------ Tekst dokumentu

W czasie gdy Blady ucina sobie pogawędkę z najwybitniejszymi filozofami (lub też bierze udział w zamieszkach, jak co niektórzy podejrzewają), Bizon i odin zebrali się by zmajstrować kolejny odcinek DualShocka. Dzisiejszy rozkład jazdy przewiduje: rozmnażanie kotów na wielką skalę, pogawędkę o uwstecznionym handheldzie od Nintendo i bardzo szczegółową recenzją Dead Space 3. Życzymy dobrej zabawy – zapnijcie pasy!
Tabelka czasowa prezentuje się następująco:
Mew-Genics! czyli nie do końca normalny projekt od Team Meat – 00:54
Nintendo 2DS: odcięcie 3D + obcięcie ceny = profit? – 10:50
Ostateczna ocena Dead Space 3 – 24:08
Zakończenie – 01:15:10
Odsłuchane, ale nie obędzie się bez jednej uwagi :]
Omawianie fabuły DS3 mogliście zostawić na koniec. Ci co nie grali wyłączyliby podcast po ostrzeżeniu przed spoilerami, a reszta dowiedziałaby się więcej, co według was w scenariuszu nie zagrało, dlaczego zakończenie nie wzbudza emocji, itd.
Cieszy mnie to że podobał wam się DS3, ponieważ to dobra niedoceniona gra. Musicie jednak wiedzieć że zakończenie jest siusiaka warte. Nie będą oczywiście spoilerował ale prawdziwe zakończenie jest w dodatku. Za to akurat należą się karne kutachy twórcą.
Jak już jesteśmy przy survival horrorach to wspomnę o Outlast. Przyzwoita i ładna graficznie gra z tego wyszła. Gra się w to podobnie jak w Amnesię czyli dużo skradania, jednak nie ma żadnych zagadek(!) i gra jest sporo dynamiczniejsza podczas ucieczek, a tych jest trochę, ale mnie na szczęście nie irytowały. Kamera z noktowizorem robi robotę, ciekawszy i świeższy to patent niż lampa naftowa czy latarka.
Skończyłem to w 5 godzin na jednym posiedzeniu. Mimo, że gra ma braki w gameplayu, słabawą fabułę to jednak warto zagrać, Dziewiątki w recenzjach to duża przesada.

------------
------ Materiał

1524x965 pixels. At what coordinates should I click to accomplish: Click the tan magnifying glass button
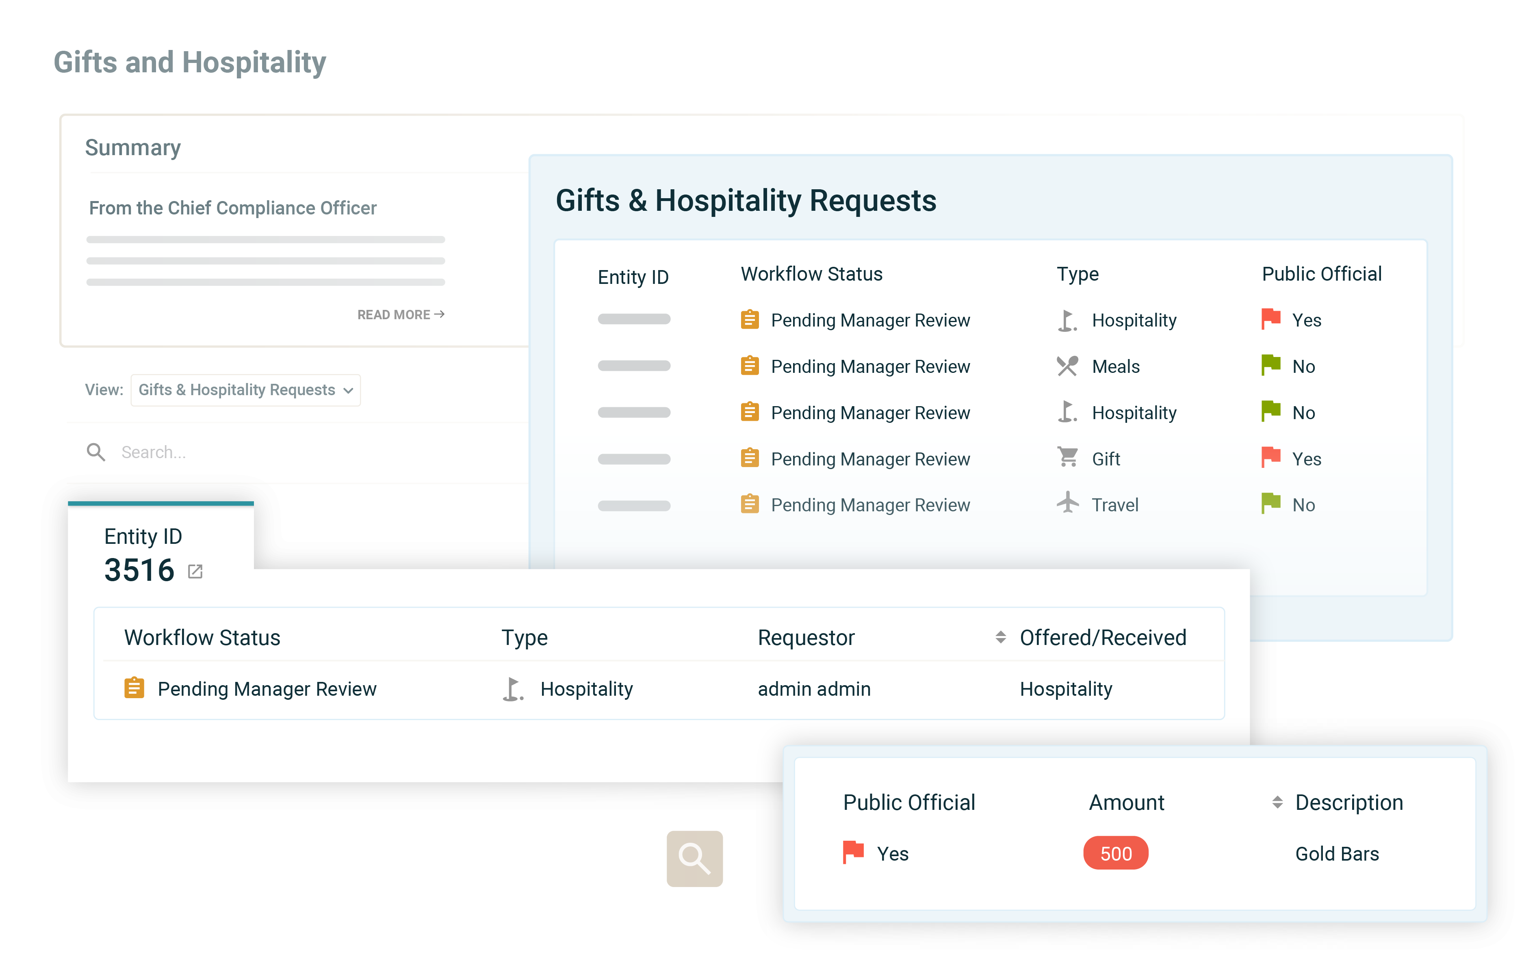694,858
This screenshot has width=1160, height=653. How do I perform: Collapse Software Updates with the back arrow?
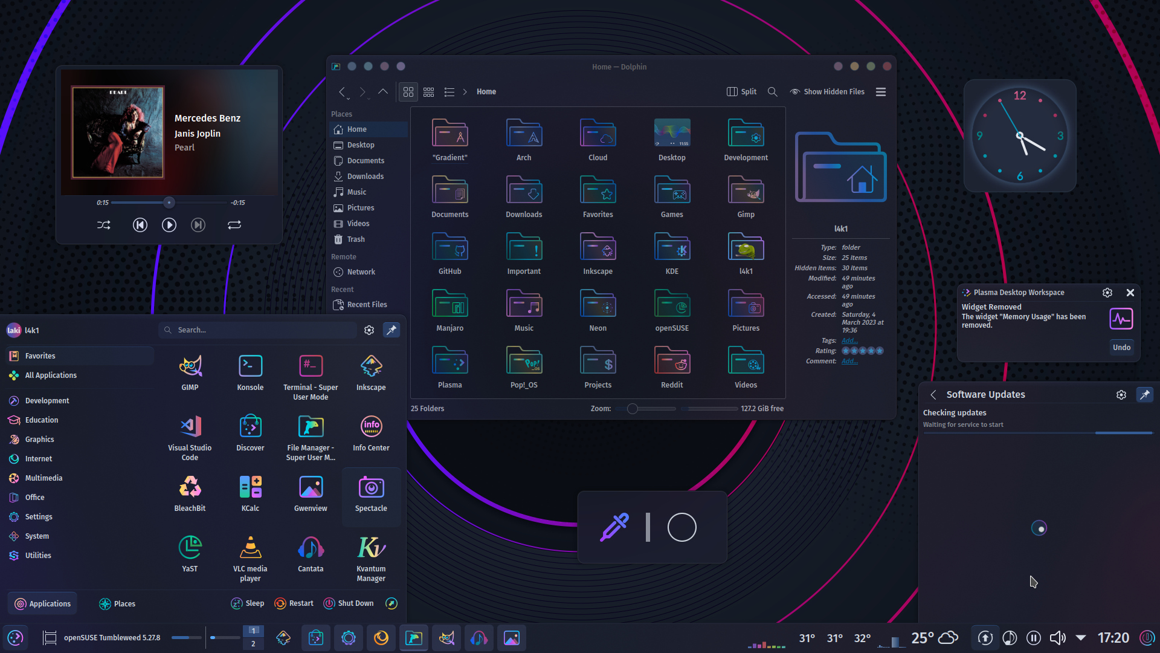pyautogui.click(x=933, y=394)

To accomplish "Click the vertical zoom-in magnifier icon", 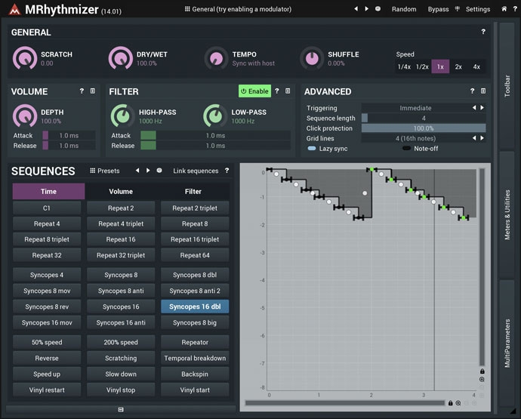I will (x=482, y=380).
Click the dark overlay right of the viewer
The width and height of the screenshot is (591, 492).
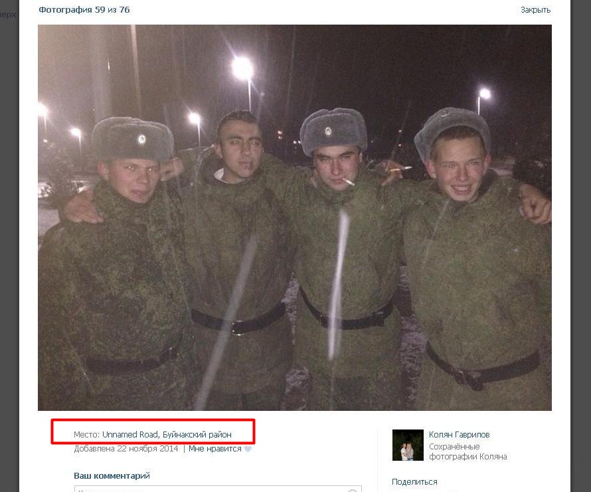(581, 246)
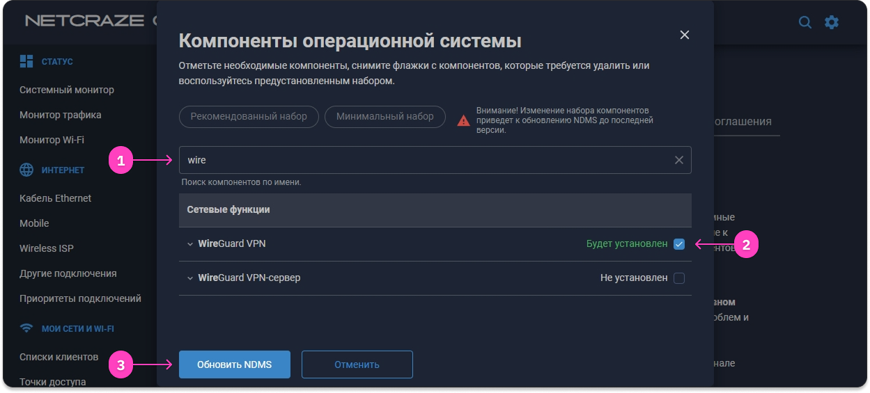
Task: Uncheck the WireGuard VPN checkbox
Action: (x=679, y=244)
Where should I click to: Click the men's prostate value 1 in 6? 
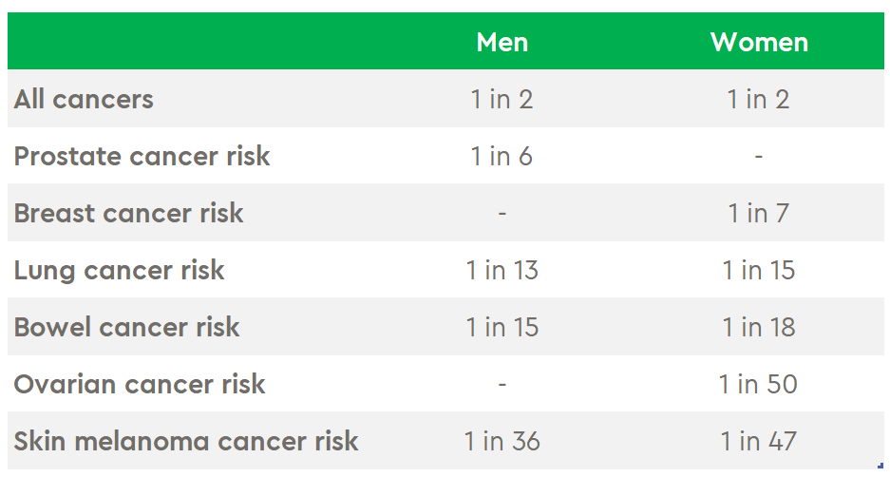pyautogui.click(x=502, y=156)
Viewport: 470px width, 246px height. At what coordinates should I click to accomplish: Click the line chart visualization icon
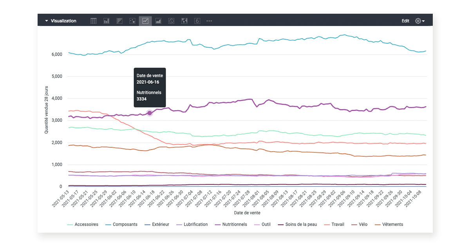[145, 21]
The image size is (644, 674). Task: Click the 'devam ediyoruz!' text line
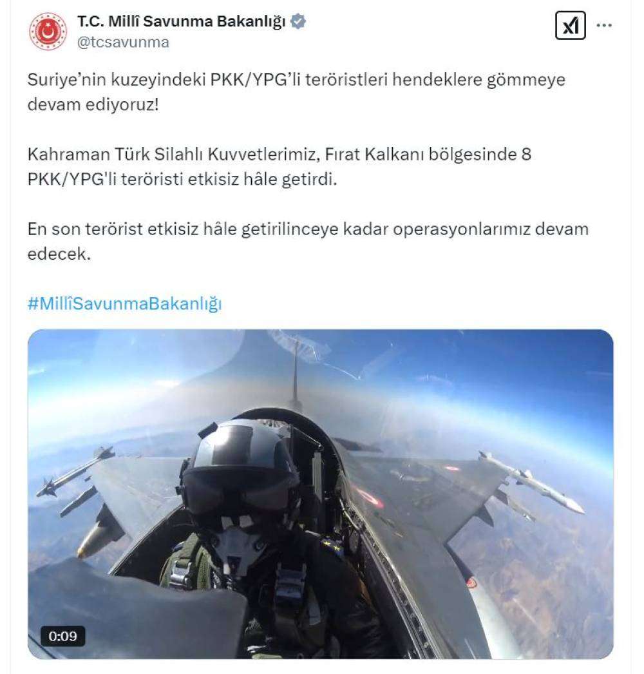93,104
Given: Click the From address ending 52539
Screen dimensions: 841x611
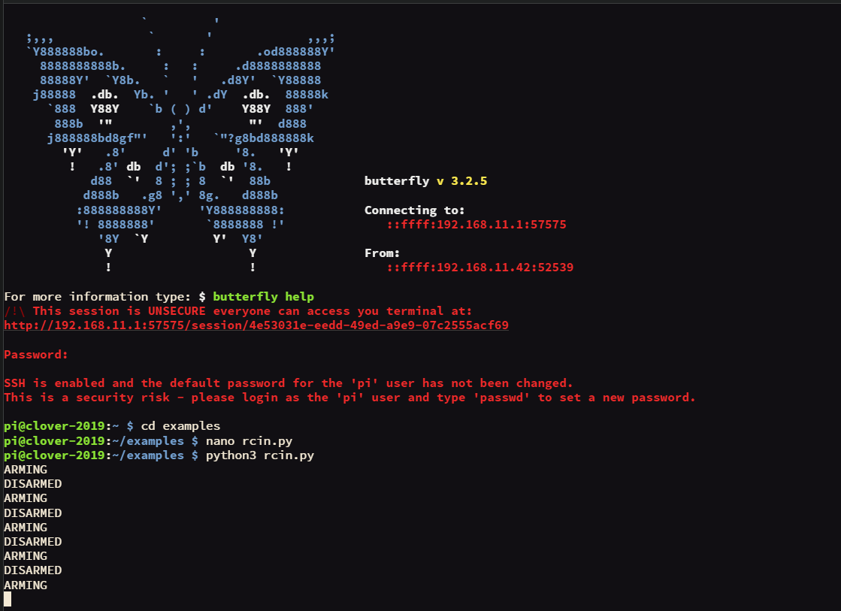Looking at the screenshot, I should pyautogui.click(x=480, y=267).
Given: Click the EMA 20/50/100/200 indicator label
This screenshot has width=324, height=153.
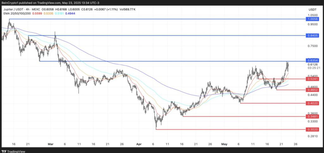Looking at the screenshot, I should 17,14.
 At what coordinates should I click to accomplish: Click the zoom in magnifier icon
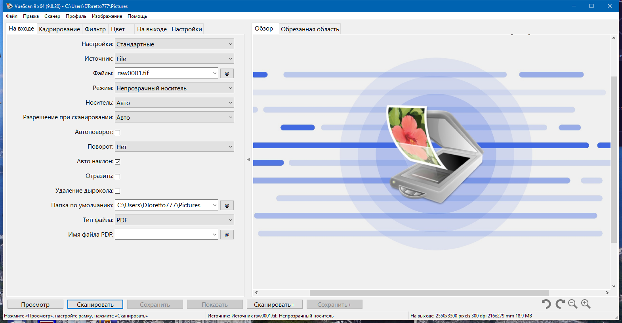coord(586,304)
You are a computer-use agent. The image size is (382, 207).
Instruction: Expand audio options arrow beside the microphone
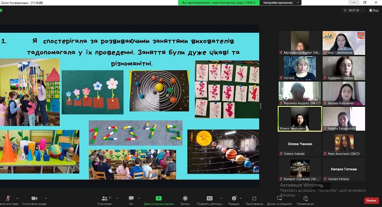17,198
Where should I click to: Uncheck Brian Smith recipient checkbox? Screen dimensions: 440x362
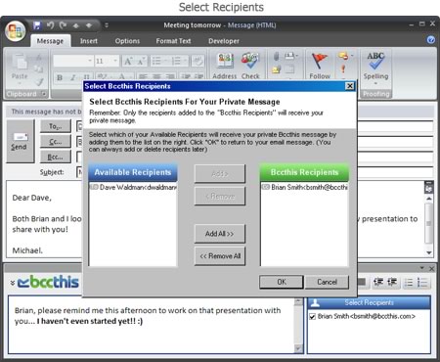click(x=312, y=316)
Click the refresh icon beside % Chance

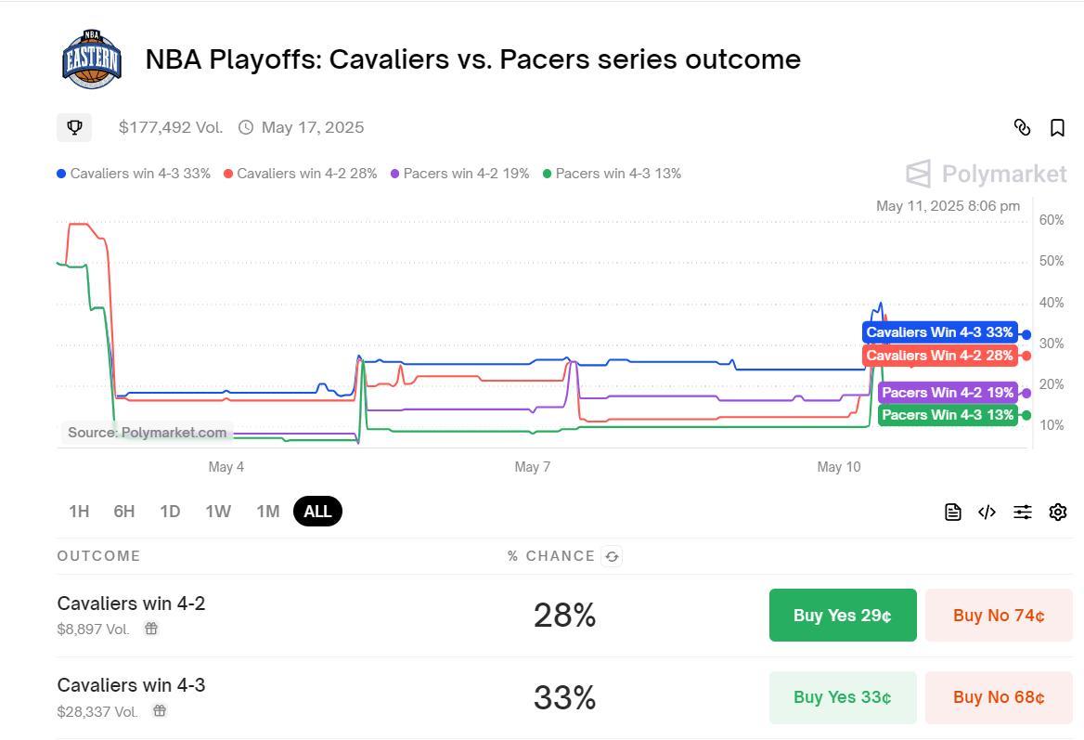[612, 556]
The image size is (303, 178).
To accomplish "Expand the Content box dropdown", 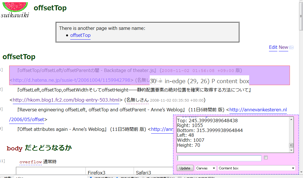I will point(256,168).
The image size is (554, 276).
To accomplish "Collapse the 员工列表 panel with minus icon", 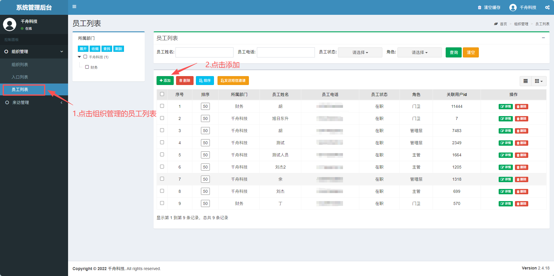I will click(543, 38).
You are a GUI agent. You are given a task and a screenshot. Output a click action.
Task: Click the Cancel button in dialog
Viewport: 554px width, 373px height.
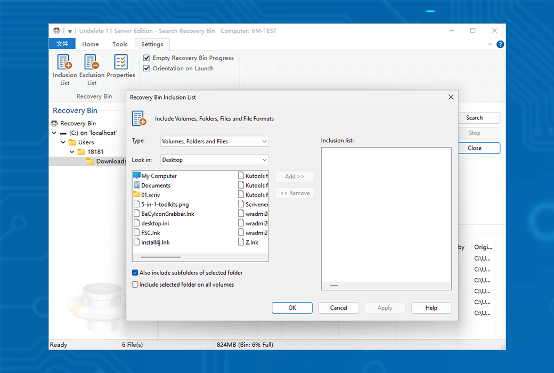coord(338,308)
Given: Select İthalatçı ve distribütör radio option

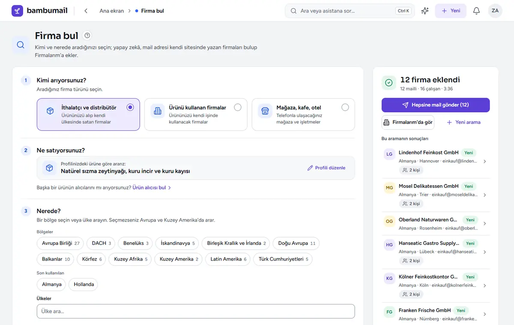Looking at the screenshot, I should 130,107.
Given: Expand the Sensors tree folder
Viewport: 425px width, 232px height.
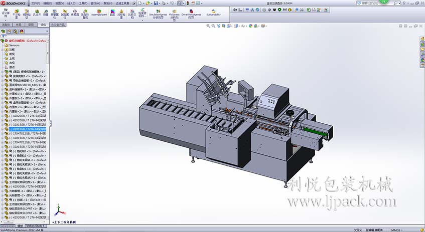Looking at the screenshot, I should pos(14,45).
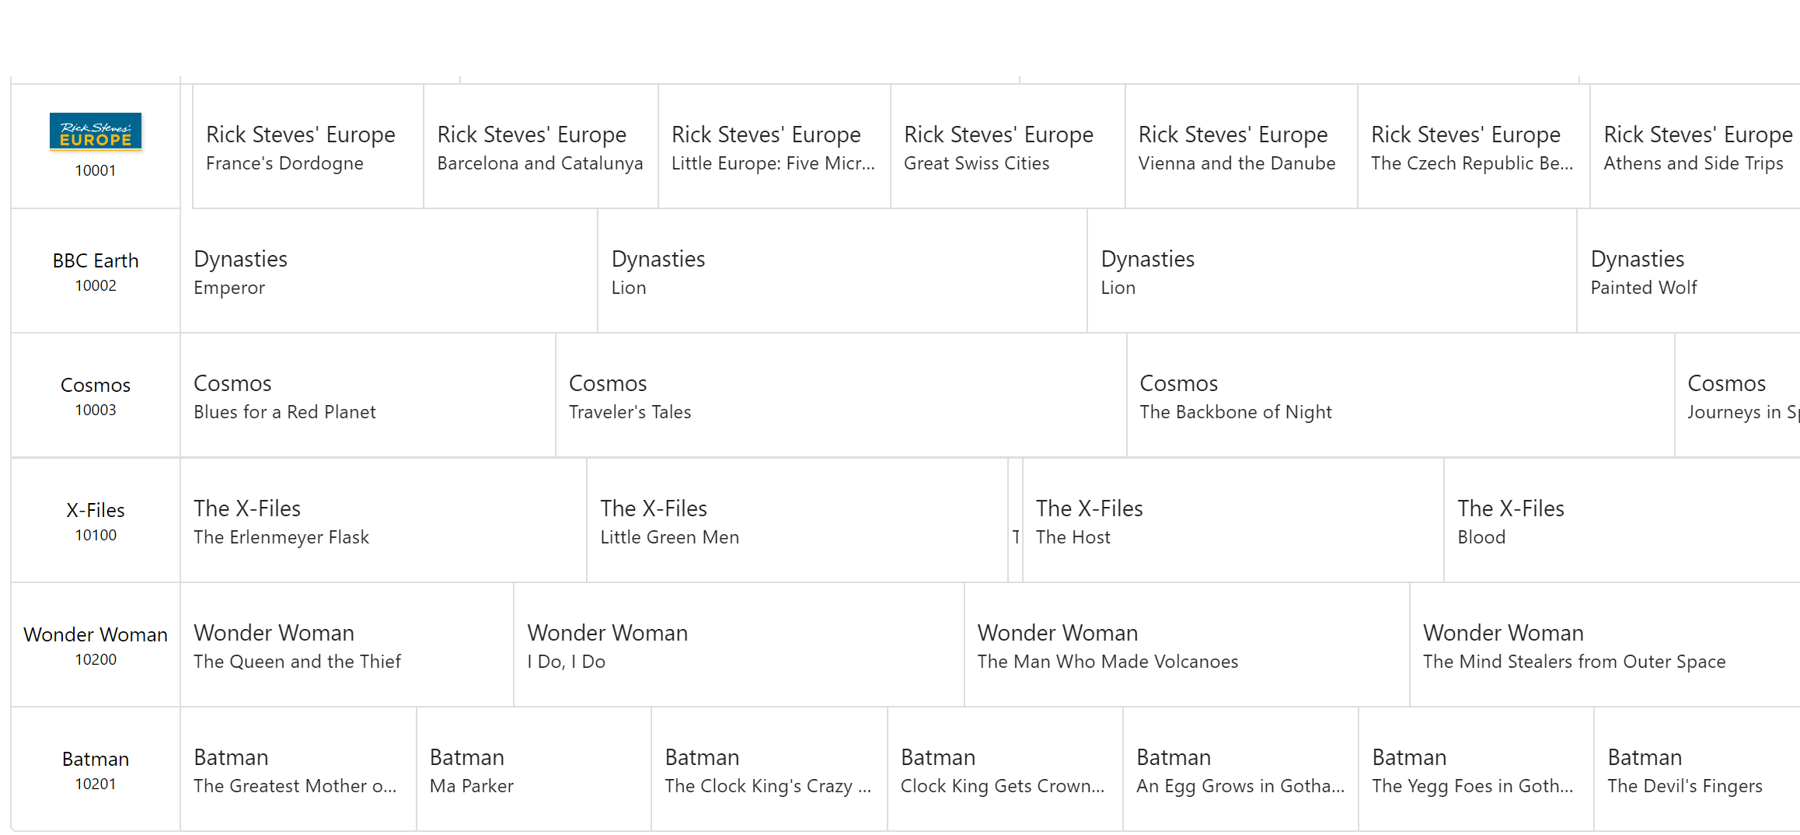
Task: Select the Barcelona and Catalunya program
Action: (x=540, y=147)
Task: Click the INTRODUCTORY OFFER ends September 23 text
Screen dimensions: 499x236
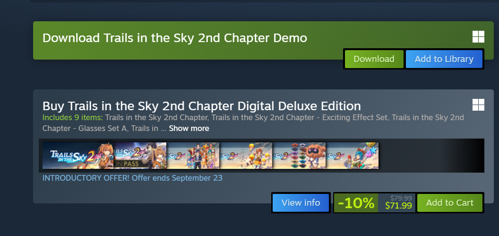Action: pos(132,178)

------------

__Cele__.
a) Odpowiedz krótko na podstawie tekstu dokumentu:
(i) Kto zebrał się, by przygotować kolejny odcinek DualShocka?
(ii) W którym momencie odcinka zaczyna się ostateczna ocena Dead Space 3?
(iii) W ile godzin komentujący ukończył Outlast?
b) Przekształć w listę punktów akapit tekstu dokumentu zaczynający się od słów „Jak już jesteśmy przy survival horrorach”. Zachowaj jego najważniejsze informacje.
c) Streść tekst dokumentu w dwóch zdaniach.

__Odpowiedzi do zadań__.
a)
(i) Bizon i odin.
(ii) 24:08.
(iii) W 5 godzin.

b)
- Outlast to przyzwoita i ładna graficznie gra.
- Rozgrywka przypomina Amnesię: dużo skradania.
- Gra nie zawiera żadnych zagadek.
- Jest sporo dynamiczniejsza podczas ucieczek, których jest trochę, ale nie były one irytujące.
- Kamera z noktowizorem to ciekawszy i świeższy patent niż lampa naftowa czy latarka.

c) Bizon i odin przygotowali kolejny odcinek DualShocka, w którym mówią o projekcie Mew-Genics od Team Meat, o Nintendo 2DS i o Dead Space 3. W komentarzach pojawia się propozycja, by fabułę DS3 omawiać na końcu, krytyka zakończenia tej gry oraz zachęta do zagrania w Outlast.